* SOURCE MATERIAL *

◆ ◆ ◆ ◆

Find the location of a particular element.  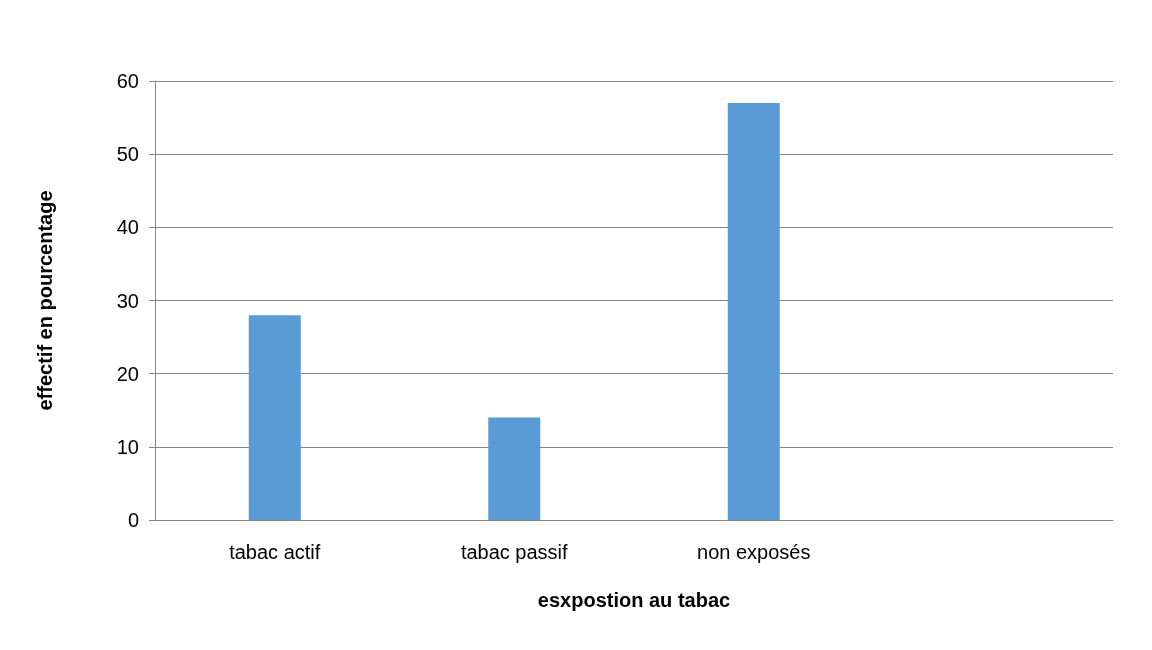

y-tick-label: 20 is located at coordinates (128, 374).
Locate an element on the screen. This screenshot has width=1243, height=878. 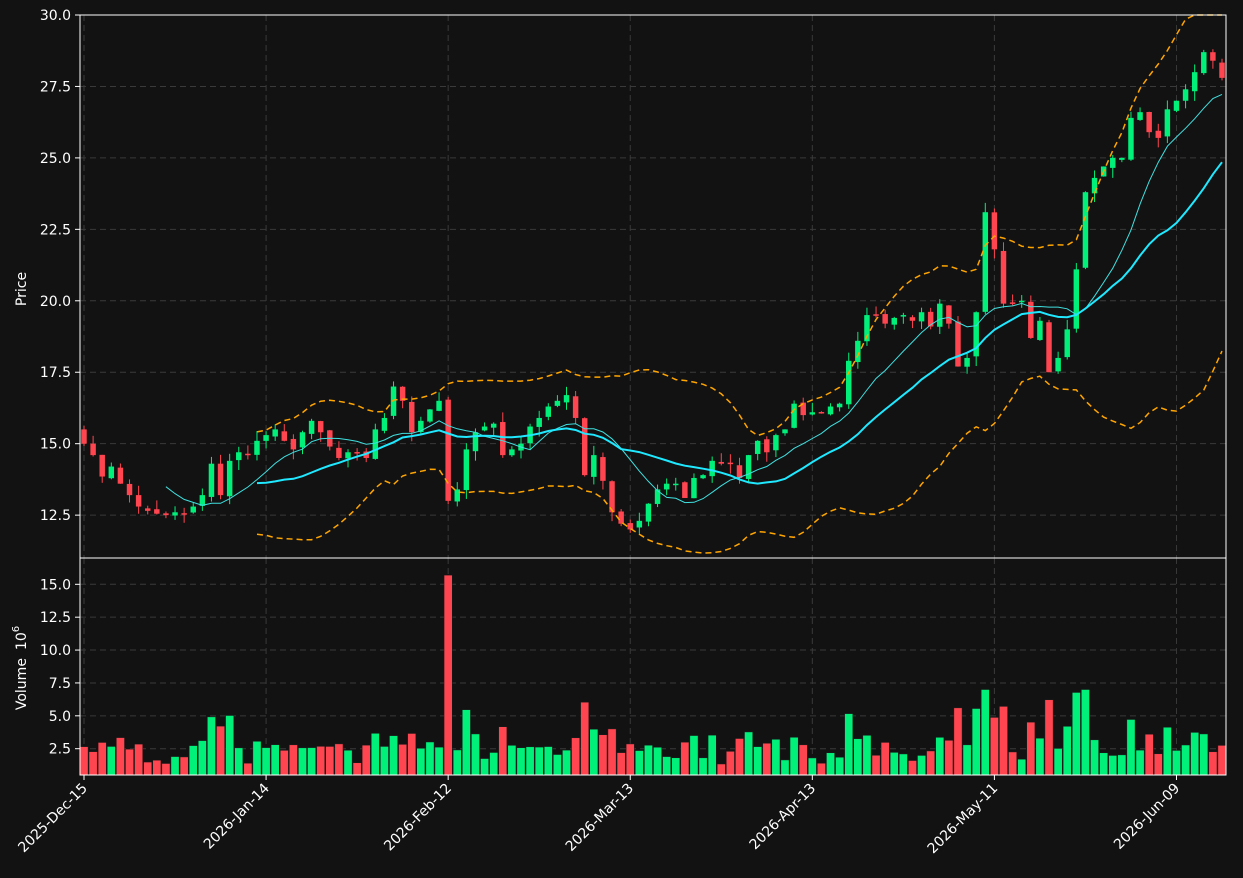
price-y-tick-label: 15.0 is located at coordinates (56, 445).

◆ ◆ ◆ ◆

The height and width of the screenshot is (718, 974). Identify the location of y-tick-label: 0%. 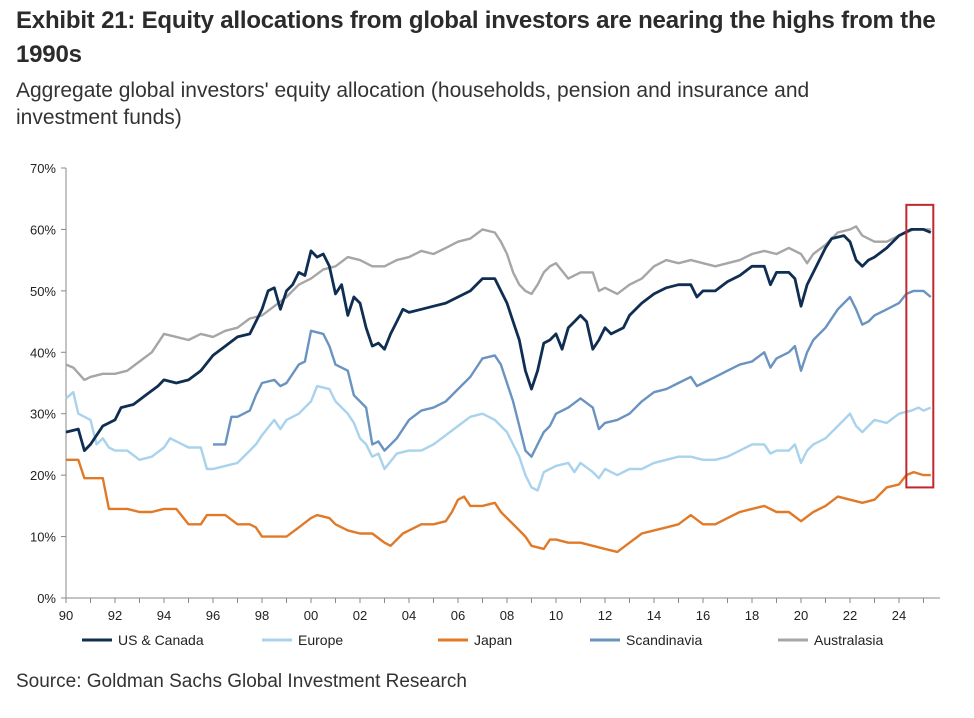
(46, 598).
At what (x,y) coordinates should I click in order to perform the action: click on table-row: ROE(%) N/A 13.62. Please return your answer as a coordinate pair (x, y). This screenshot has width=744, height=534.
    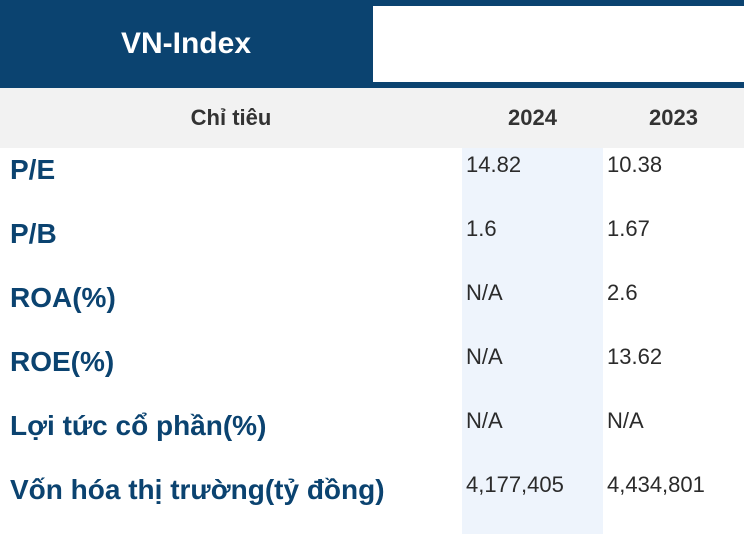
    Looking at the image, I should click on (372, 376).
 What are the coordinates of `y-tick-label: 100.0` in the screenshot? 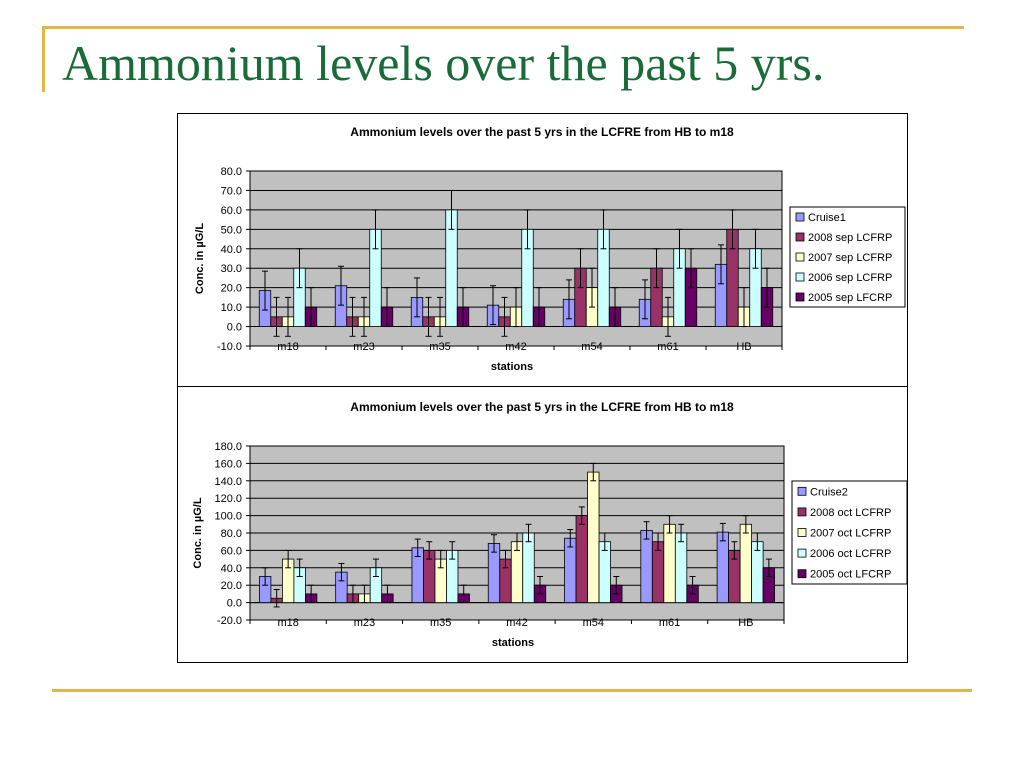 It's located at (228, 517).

◆ ◆ ◆ ◆

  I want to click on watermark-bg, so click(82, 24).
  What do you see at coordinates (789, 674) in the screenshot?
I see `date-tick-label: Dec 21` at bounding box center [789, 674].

◆ ◆ ◆ ◆

* EXERCISE DESCRIPTION *
Copy the lines from the one containing "Find the location of a particular element." down through the one containing "price-y-tick-label: 15.0 is", changing "screenshot" to "screen capture" and leaving everything else the same. Omit the pictures.

* EXERCISE SOLUTION *
Find the location of a particular element.  

y-tick-label: 20 is located at coordinates (128, 374).
Locate an element on the screen. This screen capture has width=1243, height=878. 
price-y-tick-label: 15.0 is located at coordinates (56, 445).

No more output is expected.